I know one other person who schedules her life full. She’s my best friend in Minnesota (no offense meant to my other best friends in Minnesota…). There have to be more of us. I know there are more of us. I just don’t know where they are. Probably too busy to be reading this hot mess.
The last three weeks I have been sitting amongst moving boxes. First the boxes of the house I was moving from, then the boxes here at the house I have moved into. That’s not totally true–I was living out of suitcases of clothes and sundries plus plastic bins of hair ties and makeup, and all the other stuff that a person might need, for an indefinite period of time staying in a girlfriend’s extra bedroom. Who would have predicted I’d be homeless for a month between homes? Not I.
The last few weeks I have had deadlines for the anthology I am editing and publishing, trying to get certified to coach tennis, closed on a house and moved all my worldly goods into my new home. I’ve been juggling compiling the stories for the anthology (Windows of Light by Nikkei Write Now!), with putting stuff I’ve moved from Minnesota and the house where the rabbits gather (translation of Pueblo Puye), into what I THOUGHT was a bigger house only to find I have more than enough stuff to fill a house and a half.
What happened to all that work Mai Zimmy did, torturing me through not one, but two or three Swedish Death Cleaning videos? I dumped SO MUCH STUFF! Goodwill and the church charity were ready to cut me off. And now I am finding I don’t have the space for a couple of my favorite pieces of furniture.
Something had to give, and it was my writing. Probably the most important thing for a writer, but, I let life get in the way. I had deadlines (not writing deadlines) get in the way.
Am I overbooked? Usually I can keep the balls I am juggling up in the air, but the last couple of days, not so much. I talk to my bestie in Minnesota, and we commiserate on the state of our lives. Few people get as much done as we do, and some would say it comes at a cost.
What is the cost I am paying? I don’t sleep well. I never have–literally, I cannot recall a time I had a stretch of full, eight-hour periods of sleep.
Jobs I have don’t get my full attention. That may be true. I have always been a multi-tasker.
I have sacrificed having a significant other. That is also true, but I’d like to change that if I could. I dropped a dating app because I was gone so much. It could be time to pick that one back up.

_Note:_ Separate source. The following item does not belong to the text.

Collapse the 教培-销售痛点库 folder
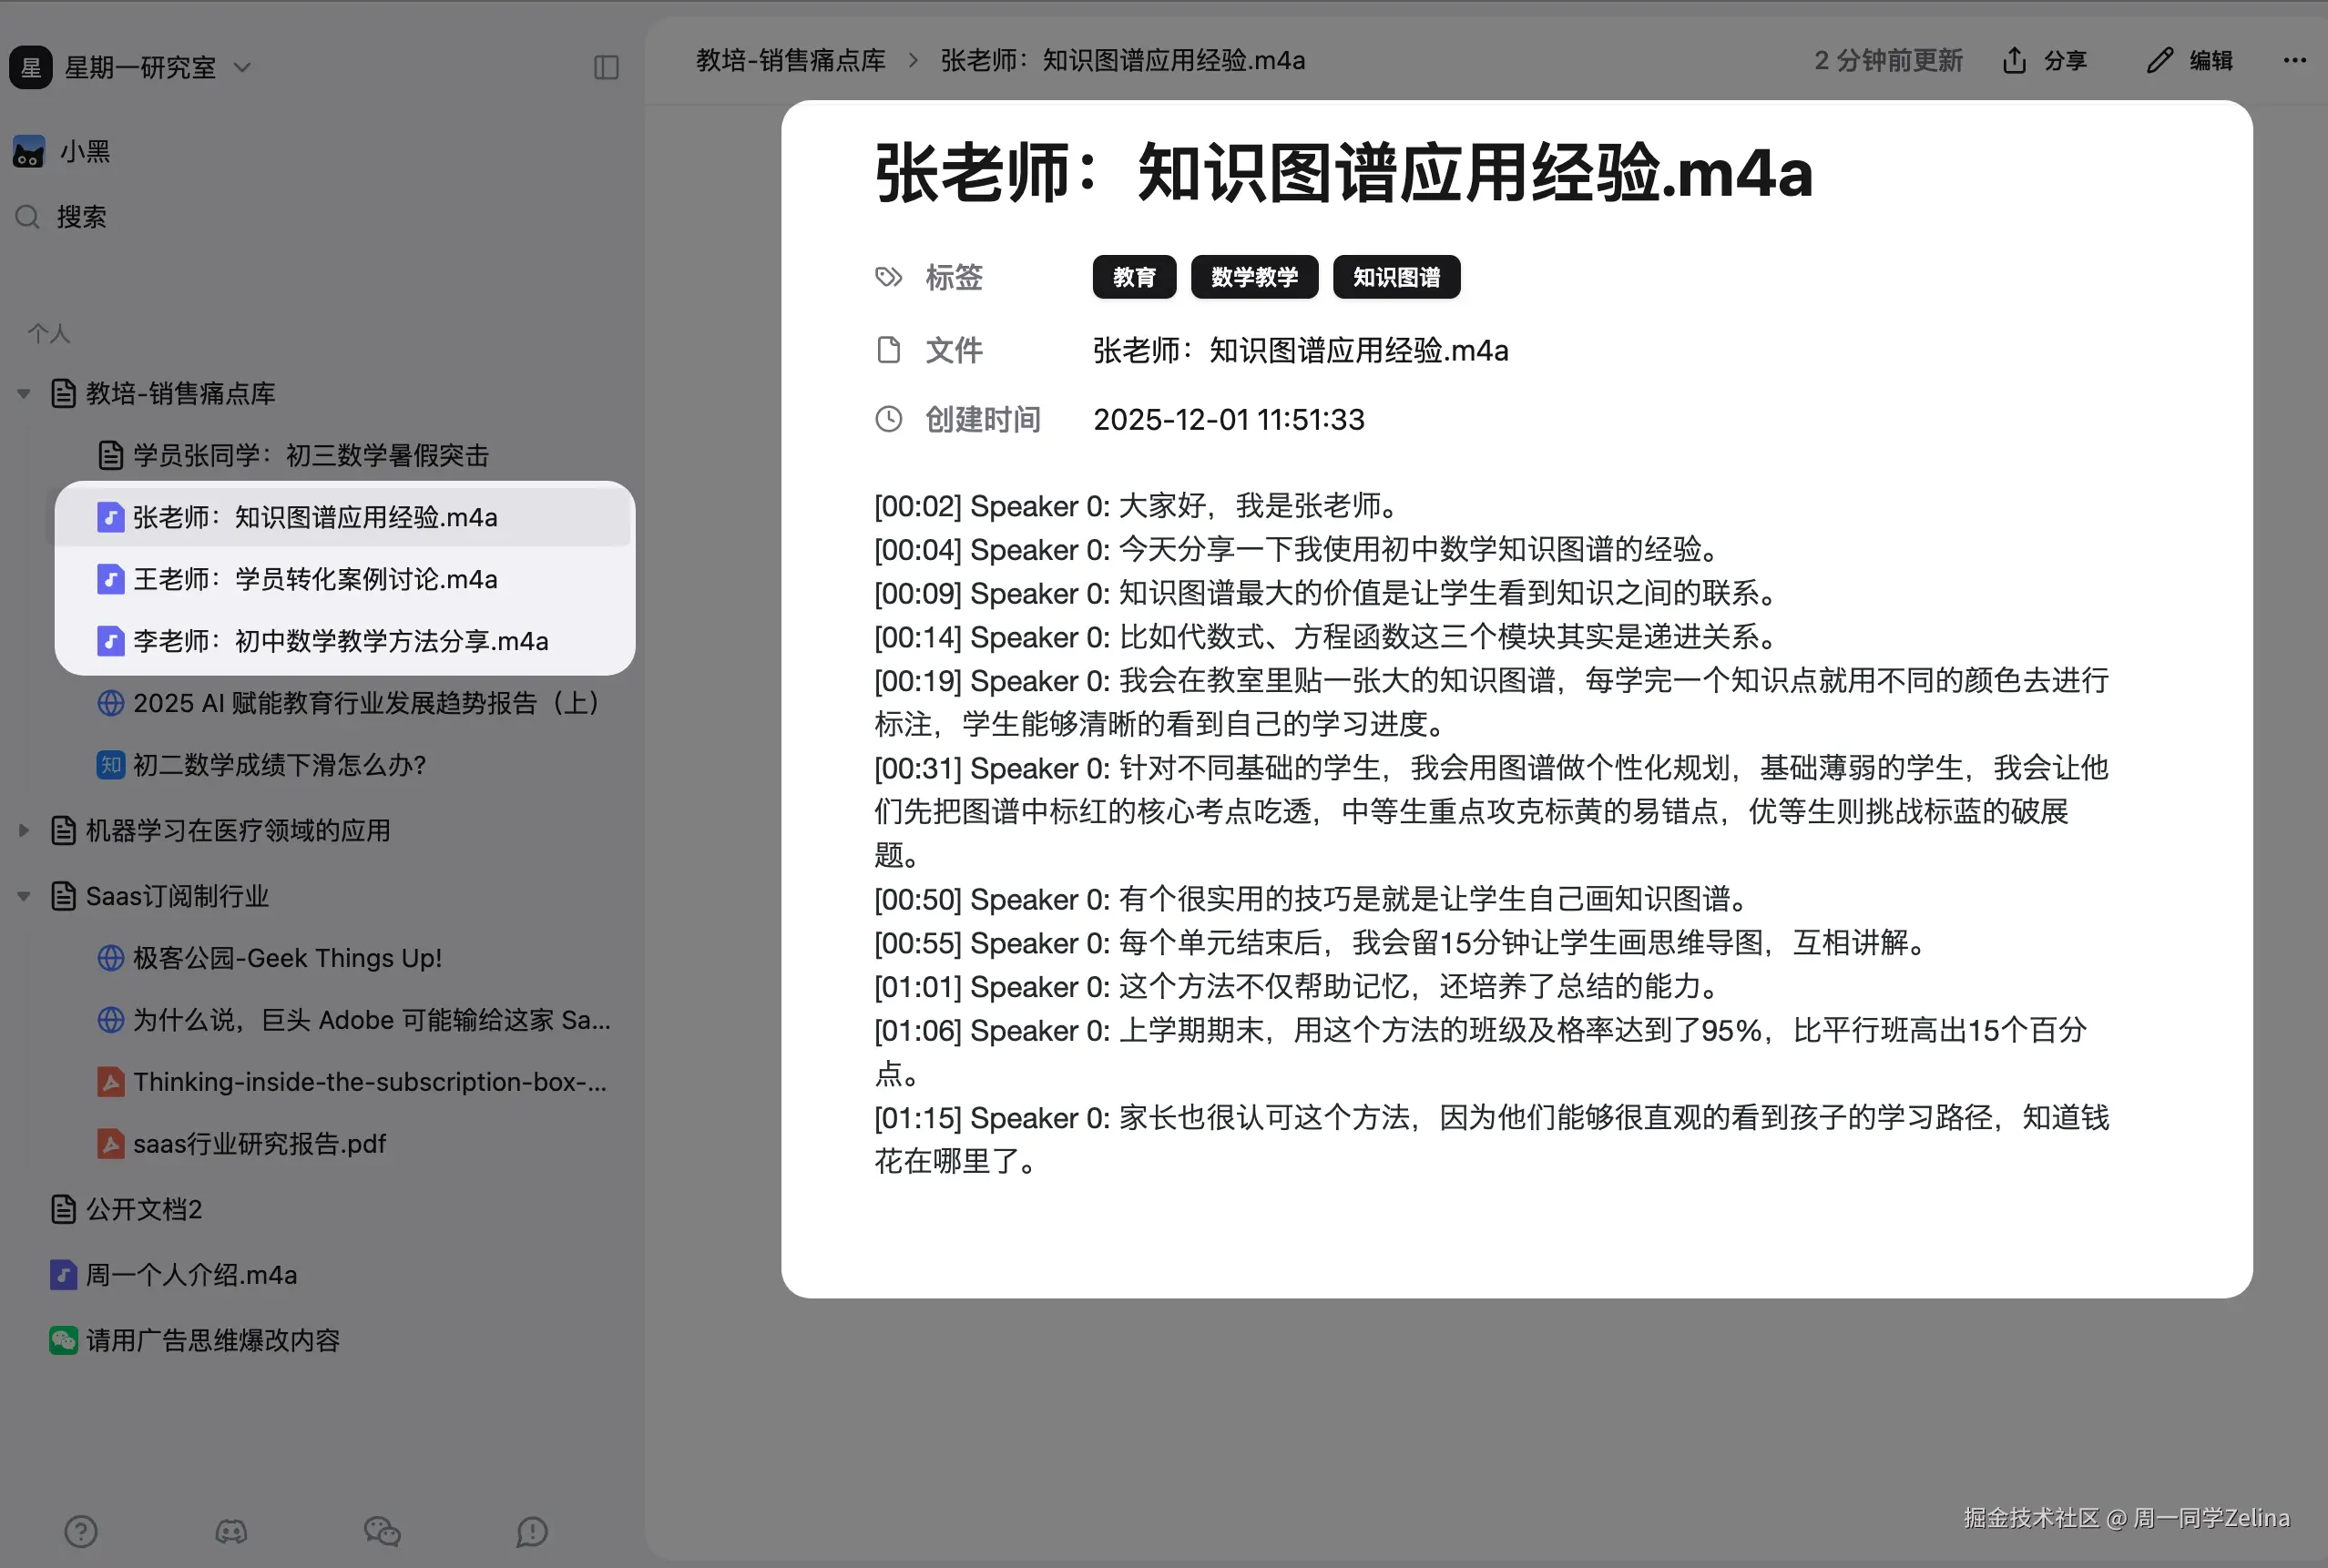Image resolution: width=2328 pixels, height=1568 pixels. [x=24, y=393]
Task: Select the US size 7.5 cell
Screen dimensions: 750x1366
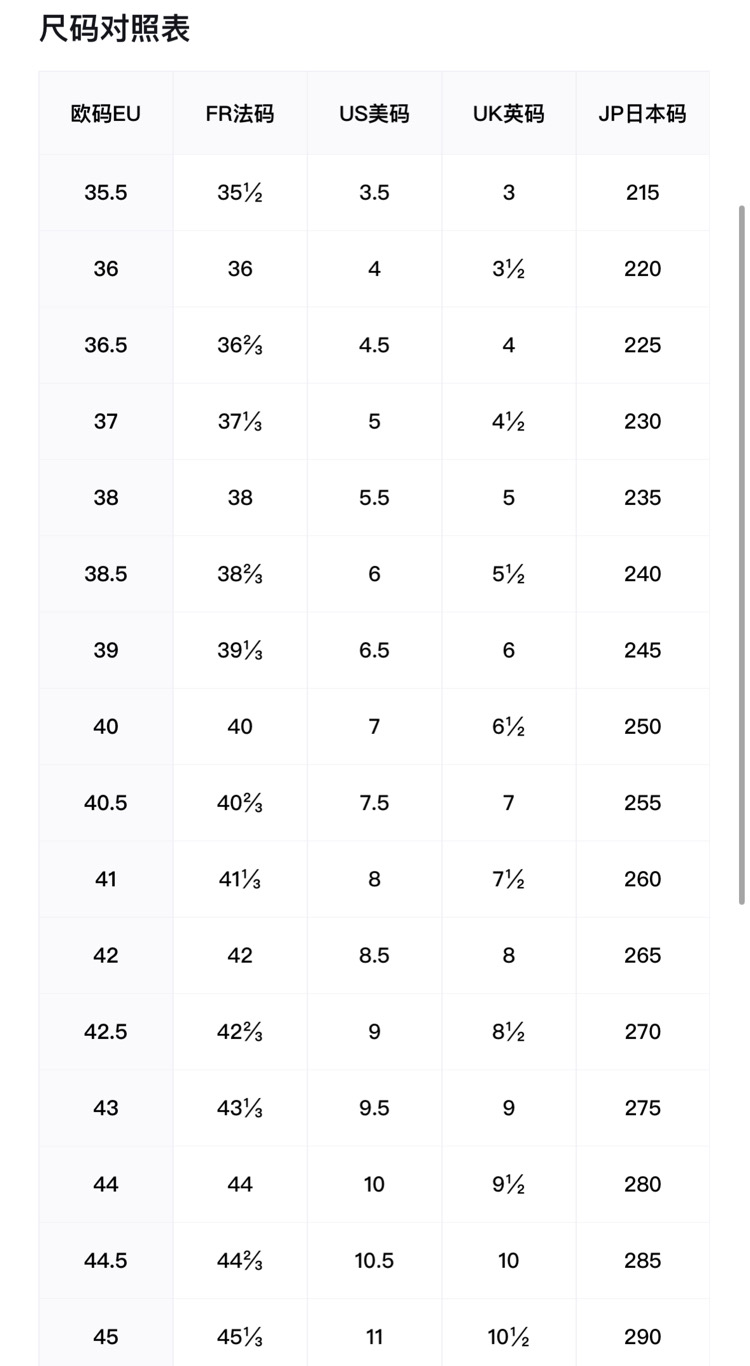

My life is full. I live in chaos. Every day is an adventure. I never know for sure where I will find my extra set of car keys or my bike lock, but I know they are packed in one of the forty boxes I have yet to touch. Too much to do, too little time.
And I love my life.
I know for a fact that if I live long enough, there will be a time when my life won’t be so full. It won’t matter where the car keys or the bike lock are, because I won’t be needing either. And if we are going down that path, I won’t need three sets of ski boots, multiple skis, multiple tennis racquets and the clothes that go with each sport. I am holding fast to the chaos in my life for as long as possible.
I know for a fact that there will be a time I won’t need much more than the TV remote control.
Wherever that might be.
I think I will invent a remote control tether. It will work like those mitten clips that kids have so they don’t lose their mittens.
I’d make millions. Like I don’t have enough to do.